Saturday, June 03, 2017

The Bishop Is Elected, Again

Bishop John Roth has been elected to a second term as the fourth bishop of the Central/Southern Illinois Synod, ELCA. The vote was 160-123.

Thanks be to God!

Electing a Bishop, Again

Elections are stranger than I once thought.

[The first formal acknowledgement of a significant anniversary.]

The Central/Southern Illinois Synod of the Evangelical Lutheran Church in America, the local church body ("judicatory") in which I serve, gathered in Assembly at 2 pm Thursday, June 1. After about an hour of the usual opening activities, the time came for the election of a Bishop. ELCA Bishops are elected for 6-year terms and, in our Synod, are eligible for re-election. Our current Bishop, John Roth, was first elected in June 2011, a time the ELCA was still in considerable angst. Some of that angst is reflected in posts to this blog.

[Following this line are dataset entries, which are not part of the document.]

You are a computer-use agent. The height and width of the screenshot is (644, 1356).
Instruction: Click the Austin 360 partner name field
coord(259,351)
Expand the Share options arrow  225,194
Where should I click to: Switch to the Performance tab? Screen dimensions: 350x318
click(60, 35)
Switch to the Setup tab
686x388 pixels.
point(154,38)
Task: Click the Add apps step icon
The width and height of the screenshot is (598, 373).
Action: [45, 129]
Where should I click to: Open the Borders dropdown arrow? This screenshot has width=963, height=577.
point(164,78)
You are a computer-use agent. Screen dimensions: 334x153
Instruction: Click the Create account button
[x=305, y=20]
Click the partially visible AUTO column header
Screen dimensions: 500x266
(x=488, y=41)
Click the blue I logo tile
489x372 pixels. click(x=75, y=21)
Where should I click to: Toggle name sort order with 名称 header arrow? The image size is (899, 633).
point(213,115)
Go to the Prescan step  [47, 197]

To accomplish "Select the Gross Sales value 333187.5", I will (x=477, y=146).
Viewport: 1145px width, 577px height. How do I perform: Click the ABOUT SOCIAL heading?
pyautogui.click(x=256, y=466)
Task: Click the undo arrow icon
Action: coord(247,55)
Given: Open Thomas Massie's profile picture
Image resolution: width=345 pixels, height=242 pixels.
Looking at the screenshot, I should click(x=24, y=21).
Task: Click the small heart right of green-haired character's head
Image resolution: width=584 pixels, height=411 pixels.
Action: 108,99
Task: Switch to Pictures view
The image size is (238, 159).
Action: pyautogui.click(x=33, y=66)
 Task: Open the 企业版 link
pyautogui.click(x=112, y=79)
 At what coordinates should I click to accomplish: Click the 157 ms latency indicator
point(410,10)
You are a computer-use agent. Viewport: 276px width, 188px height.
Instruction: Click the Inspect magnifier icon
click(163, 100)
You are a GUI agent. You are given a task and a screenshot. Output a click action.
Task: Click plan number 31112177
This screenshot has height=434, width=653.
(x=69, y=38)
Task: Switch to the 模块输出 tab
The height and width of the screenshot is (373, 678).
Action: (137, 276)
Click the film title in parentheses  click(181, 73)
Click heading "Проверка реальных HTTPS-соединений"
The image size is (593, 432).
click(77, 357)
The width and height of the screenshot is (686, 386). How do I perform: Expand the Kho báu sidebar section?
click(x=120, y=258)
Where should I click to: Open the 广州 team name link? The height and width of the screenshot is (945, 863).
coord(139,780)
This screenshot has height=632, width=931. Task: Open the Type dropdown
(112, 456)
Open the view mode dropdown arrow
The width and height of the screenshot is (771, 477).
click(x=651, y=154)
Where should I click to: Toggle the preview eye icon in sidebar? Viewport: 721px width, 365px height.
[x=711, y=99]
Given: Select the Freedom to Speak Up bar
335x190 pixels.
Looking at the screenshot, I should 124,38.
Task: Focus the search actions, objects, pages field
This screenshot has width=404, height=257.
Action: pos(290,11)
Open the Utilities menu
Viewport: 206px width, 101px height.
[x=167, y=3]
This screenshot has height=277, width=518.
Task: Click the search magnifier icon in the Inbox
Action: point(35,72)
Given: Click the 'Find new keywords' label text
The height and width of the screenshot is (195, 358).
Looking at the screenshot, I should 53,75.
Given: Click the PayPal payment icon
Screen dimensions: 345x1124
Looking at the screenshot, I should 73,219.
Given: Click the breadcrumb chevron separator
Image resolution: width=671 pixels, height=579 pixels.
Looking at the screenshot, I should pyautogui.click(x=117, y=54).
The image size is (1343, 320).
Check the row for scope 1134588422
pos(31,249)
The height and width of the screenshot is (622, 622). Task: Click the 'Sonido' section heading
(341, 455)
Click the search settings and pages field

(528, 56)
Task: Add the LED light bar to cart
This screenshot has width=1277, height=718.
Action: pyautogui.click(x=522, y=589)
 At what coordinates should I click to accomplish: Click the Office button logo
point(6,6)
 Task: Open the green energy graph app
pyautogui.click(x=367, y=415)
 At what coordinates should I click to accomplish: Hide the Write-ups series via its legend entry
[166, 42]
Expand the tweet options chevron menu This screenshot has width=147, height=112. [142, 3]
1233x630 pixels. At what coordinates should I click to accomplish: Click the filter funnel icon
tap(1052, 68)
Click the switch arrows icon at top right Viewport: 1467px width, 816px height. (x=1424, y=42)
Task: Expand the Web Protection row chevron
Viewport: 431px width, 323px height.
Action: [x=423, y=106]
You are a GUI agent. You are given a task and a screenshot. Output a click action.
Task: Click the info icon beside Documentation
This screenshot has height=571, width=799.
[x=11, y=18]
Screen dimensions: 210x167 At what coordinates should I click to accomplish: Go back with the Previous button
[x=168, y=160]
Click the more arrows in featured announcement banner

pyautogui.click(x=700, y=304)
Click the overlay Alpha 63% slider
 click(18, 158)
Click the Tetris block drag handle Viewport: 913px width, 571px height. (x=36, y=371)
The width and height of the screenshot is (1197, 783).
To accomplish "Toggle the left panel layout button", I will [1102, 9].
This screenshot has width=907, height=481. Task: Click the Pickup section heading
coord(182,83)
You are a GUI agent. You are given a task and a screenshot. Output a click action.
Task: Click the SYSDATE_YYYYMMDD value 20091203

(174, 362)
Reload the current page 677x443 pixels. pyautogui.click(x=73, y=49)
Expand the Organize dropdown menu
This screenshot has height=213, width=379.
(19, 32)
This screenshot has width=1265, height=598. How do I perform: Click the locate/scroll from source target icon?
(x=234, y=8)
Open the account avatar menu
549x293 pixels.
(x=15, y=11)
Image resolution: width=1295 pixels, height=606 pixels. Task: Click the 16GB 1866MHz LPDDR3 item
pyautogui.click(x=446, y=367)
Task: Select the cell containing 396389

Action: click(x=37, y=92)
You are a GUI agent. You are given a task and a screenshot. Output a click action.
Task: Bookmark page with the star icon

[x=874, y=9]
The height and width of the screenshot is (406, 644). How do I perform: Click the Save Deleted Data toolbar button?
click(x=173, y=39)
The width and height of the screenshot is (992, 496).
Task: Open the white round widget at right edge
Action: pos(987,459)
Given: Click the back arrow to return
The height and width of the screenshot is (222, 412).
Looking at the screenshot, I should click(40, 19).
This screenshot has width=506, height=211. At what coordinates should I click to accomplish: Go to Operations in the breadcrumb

Bishops are elected by what is called an ecclesiastical ballot. In our Synod there are no candidates or campaigning (at least formally) ahead of time. Sometimes there will be conversations here and there of possible pastors who might serve well, though even that tends to happen only when we know we are electing a new Bishop to replace one who has resigned office or has announced his intention to retire. Rather we gather in the midst of prayer and discussion, and speak of the Holy Spirit doing his work through the election process. Bishop Roth had earlier indicated he was willing to be elected to a second term.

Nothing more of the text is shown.